To understand what’s going on, we have to begin with the international debt system. Ravaged by colonialism and in desperate need of capital, particularly after the oil crisis of 1973, countries in the global South had to seek out loans from the World Bank and the International Monetary Fund (IMF). But there was a catch: these loans gave the donor agencies the power to determine economic policy in the recipient countries, overriding the will of local elected leaders.
By leveraging debt, the World Bank and the IMF – which are controlled by rich countries – force developing countries to liberalise their markets, sell off their public assets, and open their doors to multinational corporations. Western economists once assured us that these policies, known as “structural adjustment programs,” would stimulate development. But in reality they have done exactly the opposite, cutting income growth rates in half and causing mass poverty.
This same dynamic operates in the international trade system. Through the World Trade Organization (WTO) and various bilateral “free trade” agreements, rich countries offer access to their markets on the condition that developing countries open their borders to Western competition, which almost always overpowers local industries. In other words, “free trade” is usually very unfair. Even more troubling, most trade agreements include “investor-state dispute resolution” clauses that give corporations the power to sue poor countries for any legislation – such as labour laws or environmental laws – that compromise their profits.
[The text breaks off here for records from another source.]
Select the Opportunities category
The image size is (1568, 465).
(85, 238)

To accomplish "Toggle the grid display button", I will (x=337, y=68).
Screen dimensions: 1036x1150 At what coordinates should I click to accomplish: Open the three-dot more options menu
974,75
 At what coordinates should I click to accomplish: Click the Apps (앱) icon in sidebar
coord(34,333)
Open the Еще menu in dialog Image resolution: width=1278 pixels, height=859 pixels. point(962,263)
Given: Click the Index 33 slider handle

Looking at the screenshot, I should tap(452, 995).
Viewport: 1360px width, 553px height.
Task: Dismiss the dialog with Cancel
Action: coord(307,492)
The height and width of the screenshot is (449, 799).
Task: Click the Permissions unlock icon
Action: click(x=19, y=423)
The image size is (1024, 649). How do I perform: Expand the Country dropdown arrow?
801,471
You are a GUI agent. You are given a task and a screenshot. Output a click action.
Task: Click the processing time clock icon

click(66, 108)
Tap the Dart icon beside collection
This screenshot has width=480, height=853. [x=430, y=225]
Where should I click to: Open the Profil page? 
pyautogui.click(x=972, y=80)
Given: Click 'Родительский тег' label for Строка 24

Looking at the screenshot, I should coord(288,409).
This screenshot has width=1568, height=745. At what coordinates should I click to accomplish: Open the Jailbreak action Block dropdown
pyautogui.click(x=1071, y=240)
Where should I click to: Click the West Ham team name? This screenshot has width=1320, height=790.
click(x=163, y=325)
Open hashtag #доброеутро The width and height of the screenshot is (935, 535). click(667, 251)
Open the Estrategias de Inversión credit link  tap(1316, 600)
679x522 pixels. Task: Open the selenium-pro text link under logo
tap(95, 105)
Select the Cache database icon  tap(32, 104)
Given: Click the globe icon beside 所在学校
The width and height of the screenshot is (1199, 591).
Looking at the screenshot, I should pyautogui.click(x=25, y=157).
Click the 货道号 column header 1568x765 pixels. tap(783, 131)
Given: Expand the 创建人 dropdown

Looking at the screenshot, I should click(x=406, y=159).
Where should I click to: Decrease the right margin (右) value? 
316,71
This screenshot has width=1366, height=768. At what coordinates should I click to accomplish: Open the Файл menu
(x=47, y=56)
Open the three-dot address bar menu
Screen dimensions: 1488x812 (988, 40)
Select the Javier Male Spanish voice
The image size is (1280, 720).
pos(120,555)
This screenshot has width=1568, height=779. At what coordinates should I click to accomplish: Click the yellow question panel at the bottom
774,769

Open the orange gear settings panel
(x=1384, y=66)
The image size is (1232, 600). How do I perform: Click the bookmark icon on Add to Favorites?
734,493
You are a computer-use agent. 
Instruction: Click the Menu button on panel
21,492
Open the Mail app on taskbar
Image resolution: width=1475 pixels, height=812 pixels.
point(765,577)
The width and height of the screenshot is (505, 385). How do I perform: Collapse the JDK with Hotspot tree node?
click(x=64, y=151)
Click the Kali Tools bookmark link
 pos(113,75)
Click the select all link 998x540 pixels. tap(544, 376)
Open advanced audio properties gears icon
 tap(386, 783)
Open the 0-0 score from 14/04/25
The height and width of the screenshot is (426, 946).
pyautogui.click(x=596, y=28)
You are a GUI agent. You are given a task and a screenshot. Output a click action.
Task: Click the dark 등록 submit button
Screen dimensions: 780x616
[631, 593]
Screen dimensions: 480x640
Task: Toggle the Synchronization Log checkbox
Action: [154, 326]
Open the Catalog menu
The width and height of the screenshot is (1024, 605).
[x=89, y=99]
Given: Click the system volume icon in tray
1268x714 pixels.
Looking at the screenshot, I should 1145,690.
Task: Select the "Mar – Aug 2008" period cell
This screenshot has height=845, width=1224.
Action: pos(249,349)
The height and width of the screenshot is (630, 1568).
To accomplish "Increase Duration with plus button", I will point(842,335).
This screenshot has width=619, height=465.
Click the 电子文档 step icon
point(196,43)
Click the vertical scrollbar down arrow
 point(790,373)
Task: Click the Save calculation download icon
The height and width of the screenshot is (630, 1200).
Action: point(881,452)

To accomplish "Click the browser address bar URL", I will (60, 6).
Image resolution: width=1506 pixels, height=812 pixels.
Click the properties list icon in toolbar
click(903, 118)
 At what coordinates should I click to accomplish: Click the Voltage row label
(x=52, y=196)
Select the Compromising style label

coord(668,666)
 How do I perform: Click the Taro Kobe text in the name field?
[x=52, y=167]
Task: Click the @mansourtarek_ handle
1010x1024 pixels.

Because of these policies, economists estimate that developing countries lose roughly $500 billion in potential GDP every year. But the system has worked brilliantly for rich countries and their corporations, as they get unprecedented access to cheap labour, raw materials, and new markets. As a result, we’re seeing a torrential flow of wealth from poor countries to rich countries.
As if this were not bad enough, multinational corporations that operate in the global South have devised ways to extract their profits without paying local taxes. Every year, more than $900 billion is stolen from developing countries and funneled into tax havens around the world, using legal loopholes such as trade mispricing.
Debt service comprises another primary flow of wealth from poor to rich. Developing countries have to pay about $600 billion each year to rich countries, much of it on the compound interest of loans accumulated by dictators long since deposed.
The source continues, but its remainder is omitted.